Input material:
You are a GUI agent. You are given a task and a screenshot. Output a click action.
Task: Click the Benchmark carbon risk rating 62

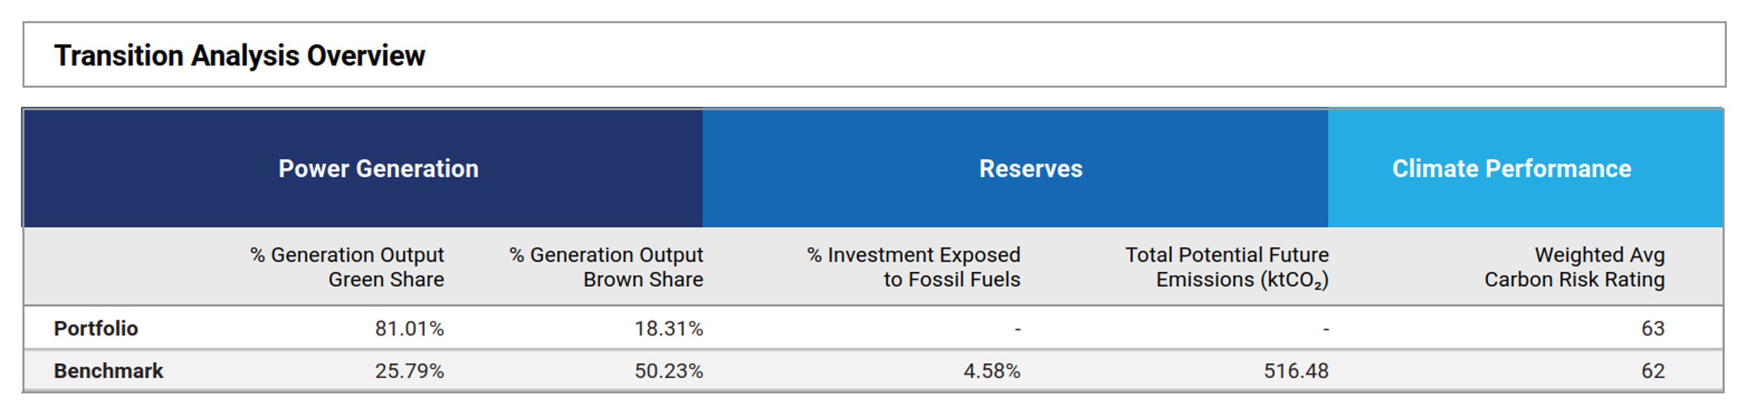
...
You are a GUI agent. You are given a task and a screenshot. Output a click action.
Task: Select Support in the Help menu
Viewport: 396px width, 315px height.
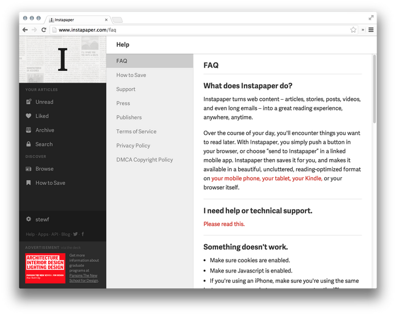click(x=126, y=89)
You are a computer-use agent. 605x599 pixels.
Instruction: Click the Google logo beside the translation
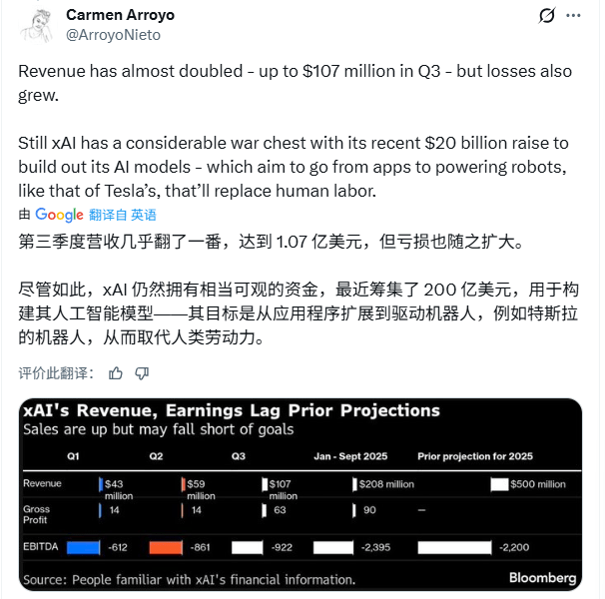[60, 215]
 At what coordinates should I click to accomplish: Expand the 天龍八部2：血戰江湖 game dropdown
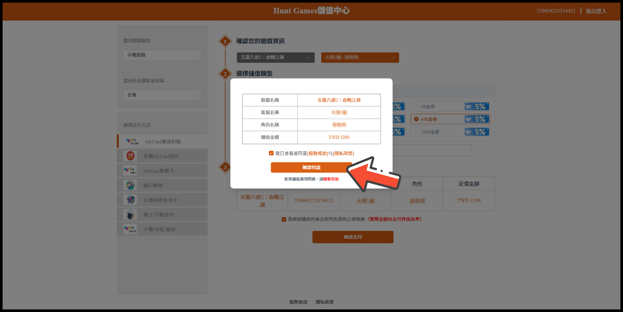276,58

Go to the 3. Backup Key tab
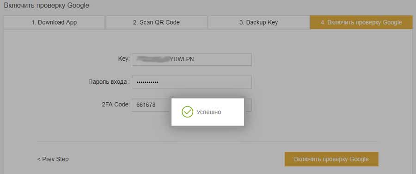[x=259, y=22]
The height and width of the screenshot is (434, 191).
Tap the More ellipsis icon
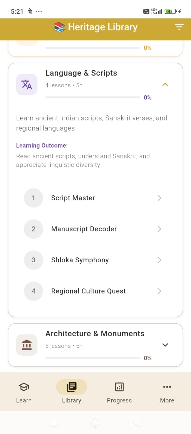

What to work on:
The reply should hold the entries above from the line with "You are a computer-use agent. 605x599 pixels." to the line with "Tap the More ellipsis icon", duplicated exactly, pictures excluded.

Answer:
You are a computer-use agent. 605x599 pixels.
Instruction: Click the Google logo beside the translation
[60, 215]
 At what coordinates should I click to accomplish: Expand the 天龍八部2：血戰江湖 game dropdown
276,58

Go to the 3. Backup Key tab
[x=259, y=22]
The height and width of the screenshot is (434, 191).
Tap the More ellipsis icon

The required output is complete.